La differenza “nelle basi” emerge ancor più nella nostra “disfatta di Monigo” contro i neozelandesi, una moderna Caporetto – peraltro ampiamente prevedibile e per questo non scioccante.
Gli Azzurri sembrano mancare nel placcaggio, nella tecnica. Contro hanno dei supereroi, è vero. Ma non è il gap fisico a fare sempre la differenza. L'apertura inglese, per fare un esempio, non è un armadio, eppure ha ben figurato nella sua partita.

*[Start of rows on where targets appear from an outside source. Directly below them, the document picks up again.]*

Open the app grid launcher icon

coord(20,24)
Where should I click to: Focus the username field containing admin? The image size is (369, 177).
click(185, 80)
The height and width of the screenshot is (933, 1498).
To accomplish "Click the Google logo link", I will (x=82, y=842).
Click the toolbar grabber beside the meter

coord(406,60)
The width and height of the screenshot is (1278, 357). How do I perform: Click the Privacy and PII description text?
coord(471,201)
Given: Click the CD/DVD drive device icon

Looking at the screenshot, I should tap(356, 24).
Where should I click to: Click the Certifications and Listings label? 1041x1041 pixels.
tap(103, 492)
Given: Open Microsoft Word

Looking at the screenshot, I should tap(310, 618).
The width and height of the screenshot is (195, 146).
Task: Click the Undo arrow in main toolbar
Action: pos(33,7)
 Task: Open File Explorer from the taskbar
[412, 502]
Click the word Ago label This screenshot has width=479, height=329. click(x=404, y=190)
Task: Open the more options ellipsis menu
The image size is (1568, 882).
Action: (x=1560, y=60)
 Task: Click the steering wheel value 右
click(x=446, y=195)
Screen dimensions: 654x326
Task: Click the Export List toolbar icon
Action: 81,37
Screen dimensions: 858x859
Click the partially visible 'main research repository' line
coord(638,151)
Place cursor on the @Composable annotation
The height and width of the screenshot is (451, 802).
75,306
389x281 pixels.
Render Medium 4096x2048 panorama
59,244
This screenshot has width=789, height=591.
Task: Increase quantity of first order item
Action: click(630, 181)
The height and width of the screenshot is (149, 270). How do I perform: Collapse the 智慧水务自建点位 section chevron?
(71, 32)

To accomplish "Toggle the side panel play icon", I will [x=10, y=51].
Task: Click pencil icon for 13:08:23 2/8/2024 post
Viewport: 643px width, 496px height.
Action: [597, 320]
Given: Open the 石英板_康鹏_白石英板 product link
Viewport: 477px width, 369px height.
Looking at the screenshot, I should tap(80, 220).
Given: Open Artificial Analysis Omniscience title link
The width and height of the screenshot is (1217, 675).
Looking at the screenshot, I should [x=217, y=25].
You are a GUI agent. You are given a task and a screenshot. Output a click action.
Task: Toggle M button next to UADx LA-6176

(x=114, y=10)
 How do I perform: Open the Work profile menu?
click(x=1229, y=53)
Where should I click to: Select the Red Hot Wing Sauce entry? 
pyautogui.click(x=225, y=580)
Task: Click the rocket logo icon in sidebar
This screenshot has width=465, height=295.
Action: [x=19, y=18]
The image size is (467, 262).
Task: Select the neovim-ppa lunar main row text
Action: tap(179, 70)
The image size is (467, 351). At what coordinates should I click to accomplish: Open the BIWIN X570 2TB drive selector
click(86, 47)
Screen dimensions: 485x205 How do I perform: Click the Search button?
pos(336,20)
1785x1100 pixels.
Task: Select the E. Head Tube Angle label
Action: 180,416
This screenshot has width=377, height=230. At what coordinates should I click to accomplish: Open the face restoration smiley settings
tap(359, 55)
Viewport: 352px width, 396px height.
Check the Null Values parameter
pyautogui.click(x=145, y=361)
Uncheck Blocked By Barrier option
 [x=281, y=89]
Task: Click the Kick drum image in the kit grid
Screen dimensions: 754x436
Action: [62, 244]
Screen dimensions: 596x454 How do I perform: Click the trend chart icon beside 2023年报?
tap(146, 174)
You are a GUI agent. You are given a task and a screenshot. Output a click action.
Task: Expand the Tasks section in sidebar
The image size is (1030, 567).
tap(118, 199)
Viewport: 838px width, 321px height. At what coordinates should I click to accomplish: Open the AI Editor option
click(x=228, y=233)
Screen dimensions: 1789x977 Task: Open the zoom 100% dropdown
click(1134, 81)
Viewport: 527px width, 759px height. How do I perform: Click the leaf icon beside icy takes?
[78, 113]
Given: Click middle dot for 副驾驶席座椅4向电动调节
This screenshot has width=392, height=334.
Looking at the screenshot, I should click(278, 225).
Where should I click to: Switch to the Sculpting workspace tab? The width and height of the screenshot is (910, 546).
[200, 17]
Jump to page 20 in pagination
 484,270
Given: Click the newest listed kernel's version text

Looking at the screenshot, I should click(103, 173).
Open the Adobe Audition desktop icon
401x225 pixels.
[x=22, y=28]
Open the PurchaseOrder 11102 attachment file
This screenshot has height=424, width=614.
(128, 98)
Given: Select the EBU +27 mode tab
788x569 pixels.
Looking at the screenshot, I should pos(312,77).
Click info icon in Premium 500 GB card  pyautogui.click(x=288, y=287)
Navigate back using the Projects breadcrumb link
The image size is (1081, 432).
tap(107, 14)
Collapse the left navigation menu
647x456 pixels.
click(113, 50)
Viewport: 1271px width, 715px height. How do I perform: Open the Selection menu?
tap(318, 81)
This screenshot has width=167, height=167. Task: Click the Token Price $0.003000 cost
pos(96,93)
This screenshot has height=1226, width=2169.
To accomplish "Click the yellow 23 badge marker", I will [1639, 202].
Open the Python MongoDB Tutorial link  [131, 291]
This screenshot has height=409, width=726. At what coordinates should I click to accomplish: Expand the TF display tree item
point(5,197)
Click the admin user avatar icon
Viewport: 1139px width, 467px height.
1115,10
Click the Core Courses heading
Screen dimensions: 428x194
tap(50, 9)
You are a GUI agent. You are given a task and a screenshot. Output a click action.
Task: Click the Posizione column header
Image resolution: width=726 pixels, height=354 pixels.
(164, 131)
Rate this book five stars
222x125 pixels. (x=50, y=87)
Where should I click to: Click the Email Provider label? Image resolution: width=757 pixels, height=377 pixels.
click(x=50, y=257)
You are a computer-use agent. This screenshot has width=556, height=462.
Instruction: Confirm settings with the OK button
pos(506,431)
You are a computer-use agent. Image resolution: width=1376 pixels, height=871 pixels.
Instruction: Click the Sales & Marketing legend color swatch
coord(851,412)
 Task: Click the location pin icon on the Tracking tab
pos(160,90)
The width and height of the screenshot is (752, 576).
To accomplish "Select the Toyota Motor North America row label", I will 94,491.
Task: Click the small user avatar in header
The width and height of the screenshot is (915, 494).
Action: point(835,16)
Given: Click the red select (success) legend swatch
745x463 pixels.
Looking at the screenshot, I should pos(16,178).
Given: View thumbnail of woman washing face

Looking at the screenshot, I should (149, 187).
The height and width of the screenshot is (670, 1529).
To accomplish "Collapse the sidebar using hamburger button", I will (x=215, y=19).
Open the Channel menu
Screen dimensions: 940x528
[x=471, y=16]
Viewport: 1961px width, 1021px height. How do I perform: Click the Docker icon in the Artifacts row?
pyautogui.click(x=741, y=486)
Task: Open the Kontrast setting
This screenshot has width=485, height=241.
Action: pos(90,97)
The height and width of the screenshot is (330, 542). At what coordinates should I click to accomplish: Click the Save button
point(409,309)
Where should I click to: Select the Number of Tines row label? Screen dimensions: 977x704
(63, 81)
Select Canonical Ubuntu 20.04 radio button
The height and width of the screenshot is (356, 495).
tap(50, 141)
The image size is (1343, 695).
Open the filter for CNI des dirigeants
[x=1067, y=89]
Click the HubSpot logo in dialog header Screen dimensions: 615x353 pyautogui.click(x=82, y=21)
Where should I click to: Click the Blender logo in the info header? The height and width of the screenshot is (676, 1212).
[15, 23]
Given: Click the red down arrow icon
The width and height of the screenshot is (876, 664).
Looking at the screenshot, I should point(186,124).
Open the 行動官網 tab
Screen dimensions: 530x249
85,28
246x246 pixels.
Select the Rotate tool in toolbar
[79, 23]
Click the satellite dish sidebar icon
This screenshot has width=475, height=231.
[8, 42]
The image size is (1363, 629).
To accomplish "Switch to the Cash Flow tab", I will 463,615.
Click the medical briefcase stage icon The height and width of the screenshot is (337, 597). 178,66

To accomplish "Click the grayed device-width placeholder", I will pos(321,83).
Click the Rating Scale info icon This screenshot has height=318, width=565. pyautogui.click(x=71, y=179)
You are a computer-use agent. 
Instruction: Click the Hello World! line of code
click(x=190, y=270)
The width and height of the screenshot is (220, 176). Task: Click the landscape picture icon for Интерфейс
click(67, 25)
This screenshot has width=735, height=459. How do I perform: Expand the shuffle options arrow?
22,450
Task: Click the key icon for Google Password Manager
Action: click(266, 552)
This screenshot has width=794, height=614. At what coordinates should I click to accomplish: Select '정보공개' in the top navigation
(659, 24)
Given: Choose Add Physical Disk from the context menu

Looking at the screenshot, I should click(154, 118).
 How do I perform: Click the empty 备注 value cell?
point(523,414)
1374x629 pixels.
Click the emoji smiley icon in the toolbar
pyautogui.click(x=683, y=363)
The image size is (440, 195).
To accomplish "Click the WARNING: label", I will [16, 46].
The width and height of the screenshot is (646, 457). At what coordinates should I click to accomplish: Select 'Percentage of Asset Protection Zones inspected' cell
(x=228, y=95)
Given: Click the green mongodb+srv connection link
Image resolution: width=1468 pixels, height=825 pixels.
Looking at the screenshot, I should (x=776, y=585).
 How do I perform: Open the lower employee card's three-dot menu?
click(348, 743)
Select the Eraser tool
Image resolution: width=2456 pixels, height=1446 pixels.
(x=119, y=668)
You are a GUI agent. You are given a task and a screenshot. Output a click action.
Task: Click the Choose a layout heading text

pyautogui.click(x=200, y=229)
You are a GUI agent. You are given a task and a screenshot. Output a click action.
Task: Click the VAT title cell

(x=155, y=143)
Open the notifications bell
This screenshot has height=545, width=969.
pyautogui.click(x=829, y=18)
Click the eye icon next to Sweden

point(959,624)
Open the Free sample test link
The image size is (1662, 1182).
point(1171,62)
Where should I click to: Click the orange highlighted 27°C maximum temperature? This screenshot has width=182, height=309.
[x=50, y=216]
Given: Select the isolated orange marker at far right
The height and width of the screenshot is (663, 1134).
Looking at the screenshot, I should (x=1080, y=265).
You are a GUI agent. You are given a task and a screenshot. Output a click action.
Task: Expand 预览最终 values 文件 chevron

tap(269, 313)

Sono proprio le basi, lo “spirito di sacrificio”. Non che i nostri non si siano “immolati per la Patria”: hanno dato quello che hanno potuto. Deve far riflettere il sistema, ripeto ancora. Per entrare nel G8 del rugby serve una svolta di mentalità, dal minirugby alla dirigenza federale. Dalla speranza nel miracolo (il cui artefice dovrebbe essere il Mallet di turno) alla testa bassa e lavorare. Una cosa che nel nord-est abbiamo fatto, parlando di economia e imprese (il miracolo economico era frutto di sudore e sacrificio umani – per niente soprannaturali -, oltre che di circostanze favorevoli, senza dubbio). E che mi auguro si ripeterà un giorno – magari a livello nazionale stavolta – nel rugby.